Purpose:   Many systematic reviews have reported on the effectiveness of spinal manipulative therapy (SMT) for low back pain (LBP) in adults. Much less is known about the older population regarding the effects of SMT.

Objective:   To assess the effects of SMT on pain and function in older adults with chronic LBP in an individual participant data (IPD) meta-analysis.

Setting:   Electronic databases from 2000 until June 2020, and reference lists of eligible trials and related reviews.

Design and subjects:   Randomized controlled trials (RCTs) which examined the effects of SMT in adults with chronic LBP compared to interventions recommended in international LBP guidelines.

Methods:   Authors of trials eligible for our IPD meta-analysis were contacted to share data. Two review authors conducted a risk of bias assessment. Primary results were examined in a one-stage mixed model, and a two-stage analysis was conducted in order to confirm findings.

Main outcomes and measures:   Pain and functional status examined at 4, 13, 26, and 52 weeks.

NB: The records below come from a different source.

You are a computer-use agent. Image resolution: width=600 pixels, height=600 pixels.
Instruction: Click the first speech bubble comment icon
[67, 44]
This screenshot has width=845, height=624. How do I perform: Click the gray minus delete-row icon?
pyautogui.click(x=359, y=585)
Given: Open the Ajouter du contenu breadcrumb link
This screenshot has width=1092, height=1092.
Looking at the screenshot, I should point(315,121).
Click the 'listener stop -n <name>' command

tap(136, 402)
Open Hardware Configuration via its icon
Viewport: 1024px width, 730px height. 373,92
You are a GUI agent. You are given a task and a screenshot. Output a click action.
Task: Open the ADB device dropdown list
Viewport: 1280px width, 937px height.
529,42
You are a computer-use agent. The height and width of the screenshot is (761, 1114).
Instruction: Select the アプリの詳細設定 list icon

Results:   10 studies were retrieved, including 786 individuals, of which 261 were between 65 and 91 years of age. There is moderate-quality evidence that SMT results in similar outcomes at 4 weeks (pain: mean difference [MD] – 2.56, 95% confidence interval [CI] – 5.78 to 0.66; functional status: standardized mean difference [SMD] – 0.18, 95% CI – 0.41 to 0.05). Second-stage and sensitivity analysis confirmed these findings.